* _What you should do_
Reproduce the closing part of the entries exactly: the line with "You are a computer-use" and all lines after it, ending with the last line, and nothing else.

[Collected data]

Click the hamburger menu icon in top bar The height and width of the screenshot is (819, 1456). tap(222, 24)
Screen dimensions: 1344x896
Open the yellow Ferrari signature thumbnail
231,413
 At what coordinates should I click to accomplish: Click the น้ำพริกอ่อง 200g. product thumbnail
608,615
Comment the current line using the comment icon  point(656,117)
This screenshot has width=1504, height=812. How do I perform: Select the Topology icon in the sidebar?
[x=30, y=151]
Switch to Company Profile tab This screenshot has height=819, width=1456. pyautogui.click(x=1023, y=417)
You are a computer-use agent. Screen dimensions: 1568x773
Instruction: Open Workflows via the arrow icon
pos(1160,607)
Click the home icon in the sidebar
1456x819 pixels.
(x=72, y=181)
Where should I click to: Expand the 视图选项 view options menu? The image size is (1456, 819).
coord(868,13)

* _Written answer_
You are a computer-use agent. Screen dimensions: 1568x773
Instruction: Open Workflows via the arrow icon
pos(1160,607)
Click the home icon in the sidebar
1456x819 pixels.
(x=72, y=181)
Where should I click to: Expand the 视图选项 view options menu? The image size is (1456, 819).
coord(868,13)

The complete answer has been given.